> _What to work on_:
The task calls for the line containing "Task: Open Viber from the system tray" and all later lines, through the end of the entries below, to be set down exactly and without pictures.

◇ ◇ ◇ ◇ ◇ ◇ ◇

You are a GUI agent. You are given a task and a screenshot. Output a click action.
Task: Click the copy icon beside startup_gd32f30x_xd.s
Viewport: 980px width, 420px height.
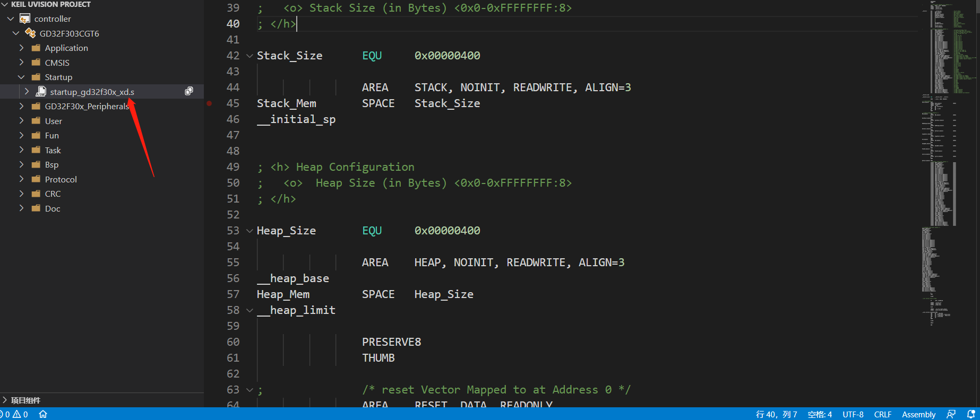[188, 91]
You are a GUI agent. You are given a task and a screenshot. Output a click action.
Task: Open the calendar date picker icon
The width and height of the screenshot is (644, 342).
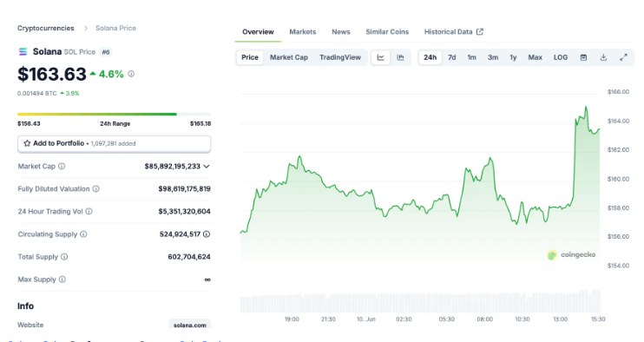click(583, 57)
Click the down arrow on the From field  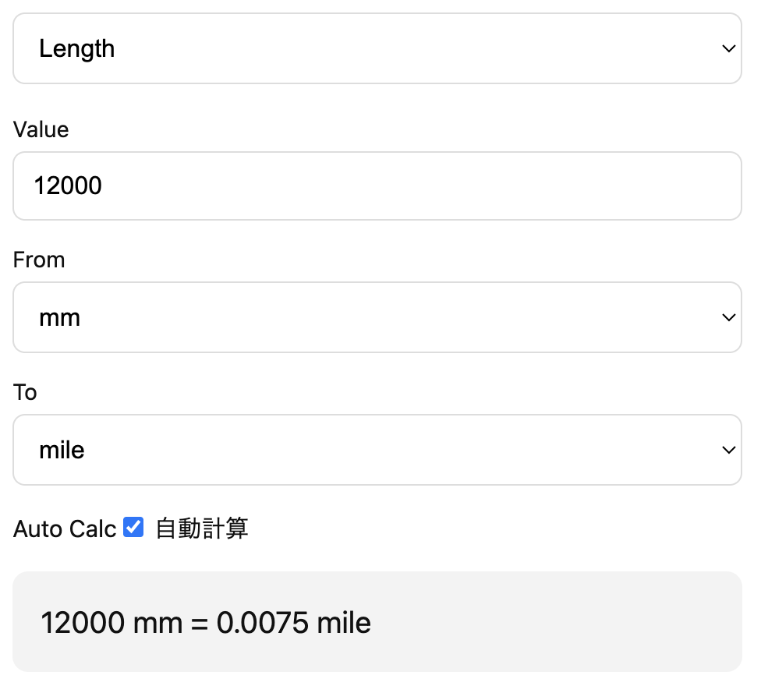[x=729, y=317]
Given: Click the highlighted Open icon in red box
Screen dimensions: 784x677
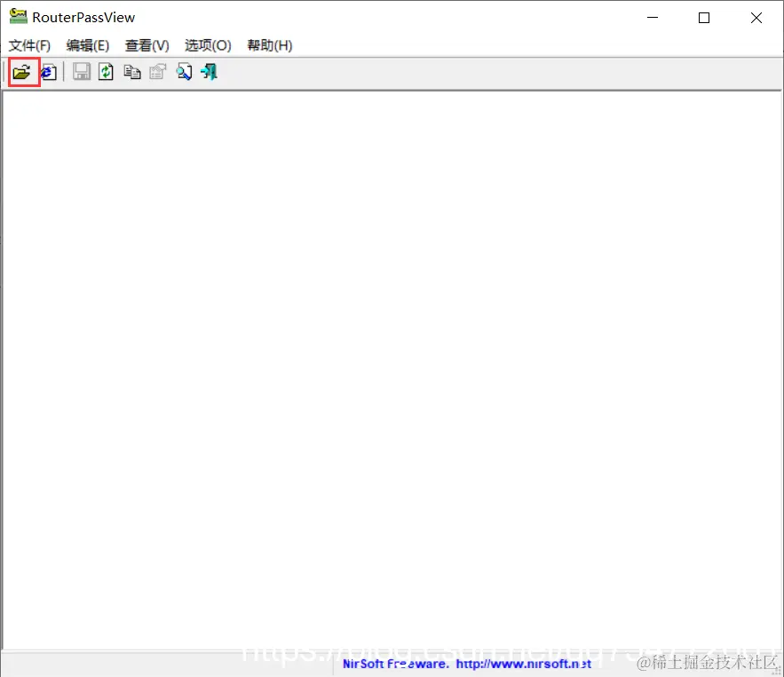Looking at the screenshot, I should (x=23, y=72).
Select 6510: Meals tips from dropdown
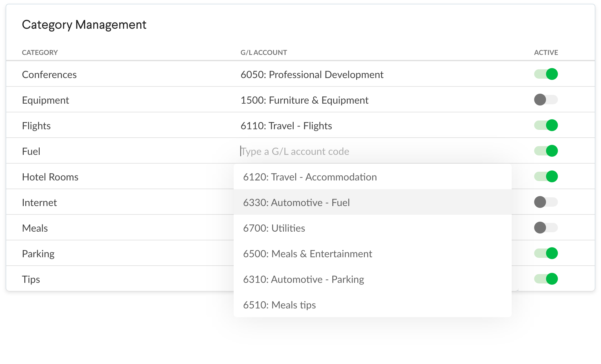This screenshot has height=364, width=601. (x=279, y=305)
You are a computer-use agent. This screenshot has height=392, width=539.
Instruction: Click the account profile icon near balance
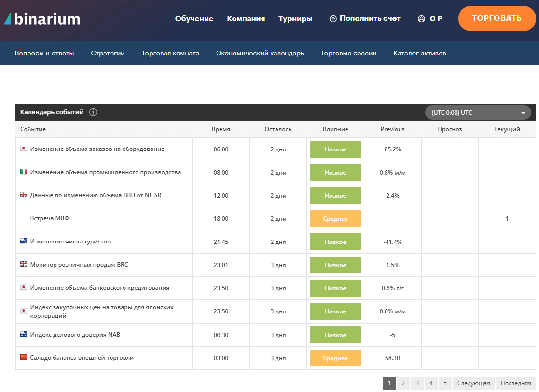pyautogui.click(x=421, y=19)

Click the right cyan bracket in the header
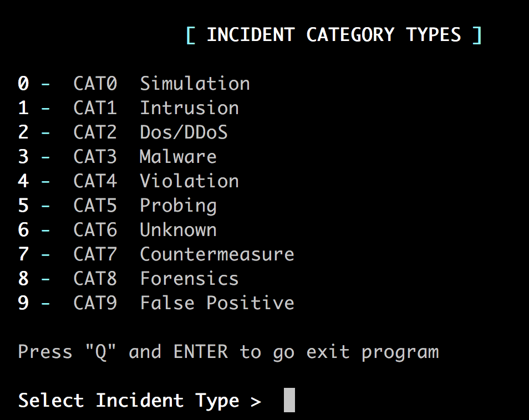coord(477,35)
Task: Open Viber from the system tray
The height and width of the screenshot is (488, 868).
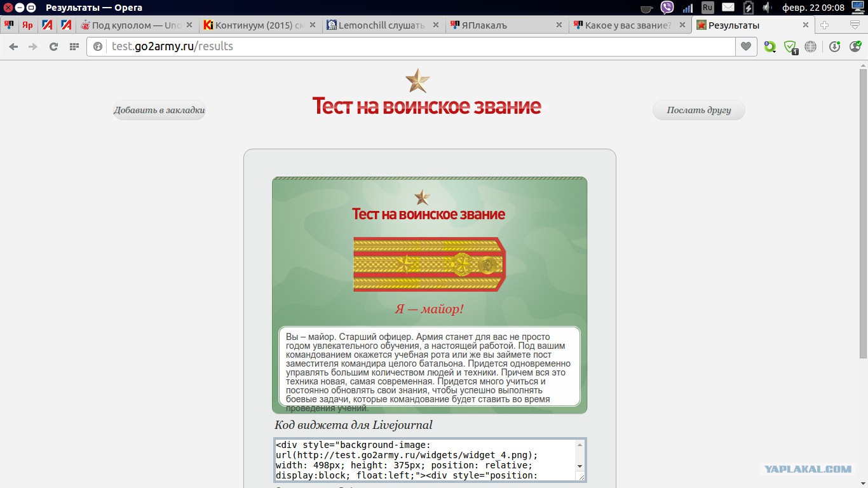Action: pyautogui.click(x=667, y=8)
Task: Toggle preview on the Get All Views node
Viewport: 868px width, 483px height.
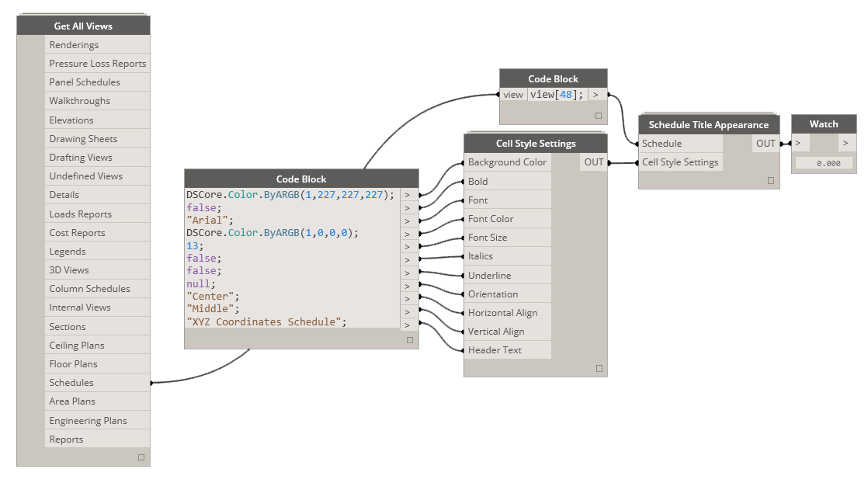Action: pos(141,457)
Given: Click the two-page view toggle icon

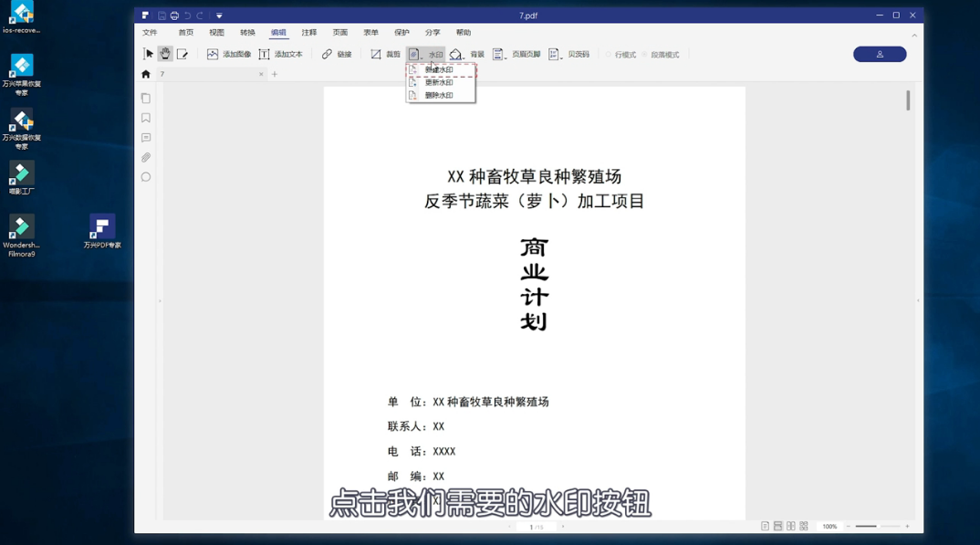Looking at the screenshot, I should tap(791, 525).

◇ ◇ ◇ ◇ ◇ ◇ ◇

> _Solved problem_:
Task: Open Viber from the system tray
The height and width of the screenshot is (488, 868).
Action: pyautogui.click(x=667, y=8)
Task: Toggle preview on the Get All Views node
Viewport: 868px width, 483px height.
Action: pos(141,457)
Given: Click the two-page view toggle icon

Looking at the screenshot, I should tap(791, 525).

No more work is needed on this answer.